The government’s borrowing costs have begun to decline, amid positive international signals regarding the easing of tensions in the Middle East, Acting Finance Minister Alexandru Nazare announced on Friday.
"Good news, given the current geopolitical context and positive international signals regarding the easing of tensions in the Middle East: the government’s borrowing costs have begun to decline. Yields on long-term government bonds have fallen by approximately 25-35 basis points in just three days, and 10-year bonds have dropped below the 7% threshold. Investor interest in Romanian government bonds has risen sharply. At the latest auction of 12-month treasury bills, Romania raised 1.19 billion lei, more than double the amount initially planned. This is a sign of growing investor confidence in Romania’s ability to maintain financial stability,” he stated in a post on his Facebook page.
At the same time, Romania’s average yield fell to 6.11%, approximately 0.20 percentage points below the April level, meaning the government can now borrow at lower costs than just a few weeks ago, he noted.
"These developments come after a period in which markets reacted strongly to domestic political uncertainties, which temporarily drove up Romania’s borrowing costs to approximately 7.3% in the long term. However, amid positive signals from international markets regarding the easing of tensions in the Middle East, investors have returned to assets in the region," Nazare explained.
He noted that domestic economic fundamentals are sending a positive signal, given that Romania’s budget deficit in the first quarter of the year is, in nominal terms, approximately 22.5 billion lei lower than in the same period last year.

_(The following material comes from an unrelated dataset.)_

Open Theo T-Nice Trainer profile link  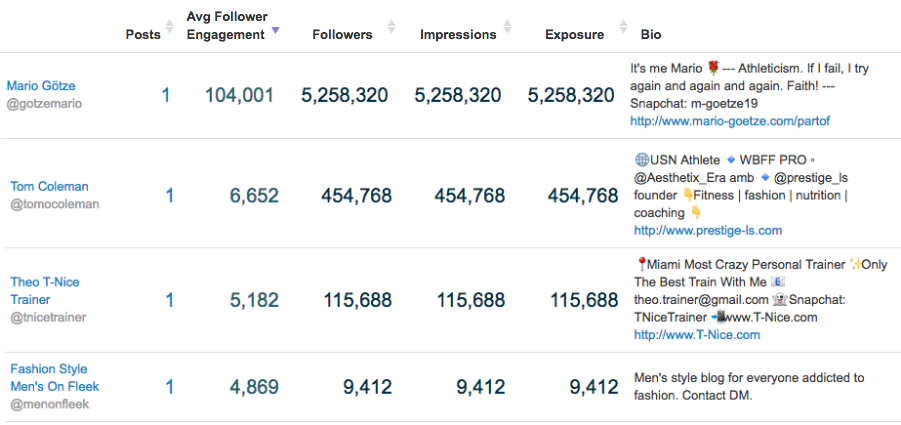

"These are the economic reasons that have led to the decline in interest rates in recent days—and not the suspension of the Ilie Bolojan government, as some reports in the public sphere mistakenly interpret. Romania remains under close scrutiny by rating agencies. That is why it is essential to maintain the path of economic consolidation and fiscal predictability, so that the trend of lower financing costs continues. Romania cannot go back to where it started,” emphasized the acting Minister of Finance.